## Tarefas escritas
1. No texto sobre o delta, qual é o título do livro em que Horacio Verbitsky detalhou o esconderijo fluvial da repressão?
2. Reescreva o trecho do texto sobre o delta que começa em "Em seu novo" e termina em "de Buenos Aires.", trocando "riachos" por "córregos".
3. Prossiga o texto sobre o delta argentino a partir do ponto em que ele termina.

== Trecho do texto ==

Em seu novo projeto, a cineasta
ronda alguns entre os 350 rios,
riachos e canais que fazem parte
de um aprazível refúgio portenho,
na Província de Buenos Aires.
Procurado pelas possibilidades de
lazer e contato com a natureza, o
delta também foi cativeiro de presos políticos há cerca de 30 anos,
quando o comando militar do
país ocultou ali as vítimas do terror. O esconderijo fluvial do
maior centro de repressão da ditadura argentina foi detalhado pelo jornalista Horacio Verbitsky no
livro "El Silencio".
Martel vem conversando com
os ribeirinhos e constata que a noção de violência e morte paira há
tempos sobre a bucólica vida do
delta: ao entrevistar uma garota
de dez anos, ficou sabendo que
era sabido na década de 70 que
coisas estranhas aconteciam por
lá, e muitos dos moradores chegaram a perceber que havia por perto pessoas "em busca de socorro".
A bordo de um barco numa viagem que se estenderá até a próxima semana, flutuando sobre a
ironia e o paradoxo, a diretora
pretende adentrar no que classifica um processo de intuição, experimentação e aprendizado com as
histórias que lhe forem contadas,
itens sobre os quais quer construir seu novo filme, uma mescla
de documentário e ficção a respeito desse local destinado ao esquecimento. "O filme vai tratar da
idéia de rio, de circulação, de elementos que têm relação com essa
geografia do delta, um lugar de fuga e também de armadilha, uma
zona de esquecimento", diz.

===
== Linhas ==

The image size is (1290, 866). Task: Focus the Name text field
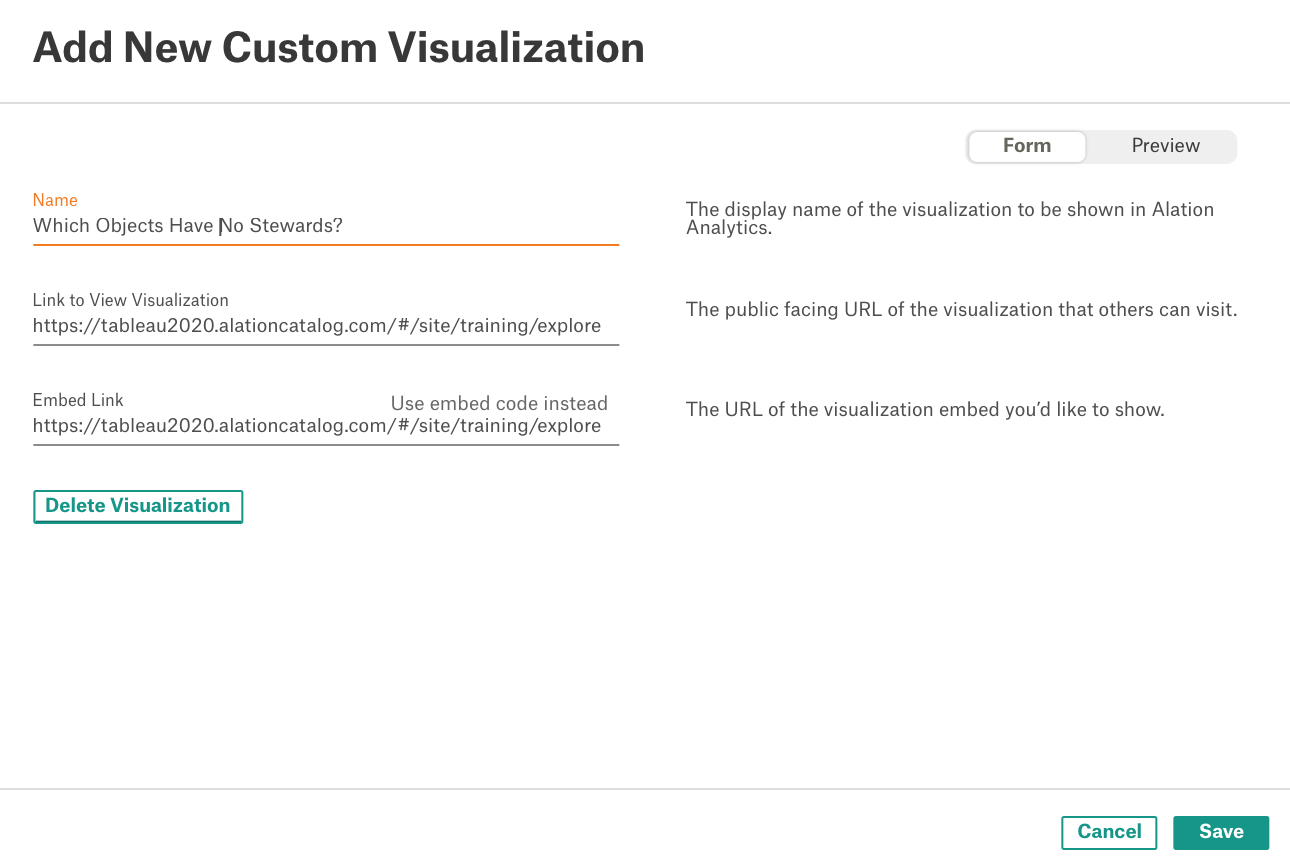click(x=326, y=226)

===
== Linhas ==

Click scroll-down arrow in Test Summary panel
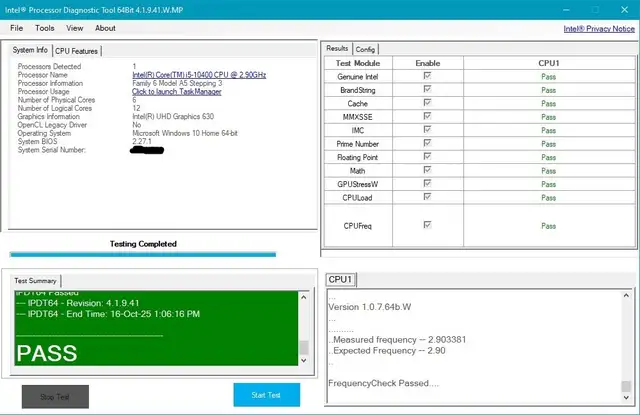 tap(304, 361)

===

## Resultados em ordem
1. "El Silencio".

2.
Em seu novo projeto, a cineasta
ronda alguns entre os 350 rios,
córregos e canais que fazem parte
de um aprazível refúgio portenho,
na Província de Buenos Aires.

3.
Além dessa investigação, que
resultará num filme para TV
-realizado para a emissora pública Ciudad Abierta- e que a cineasta vê como "um exercício para sair" de suas seguranças narrativas, Martel também desenvolve
o primeiro esboço de seu próximo longa de ficção, trama de terror que, mais do que associada ao
medo, está vinculada à impotência, seu tema central de reflexão.
"É evidente que, historicamente, estamos atravessando um estado de impotência civil. Os poderes econômico e bélico se sobrepõem, as pessoas não estão de
acordo com a guerra que seus países desencadeiam e, mesmo assim, não podem fazer nada."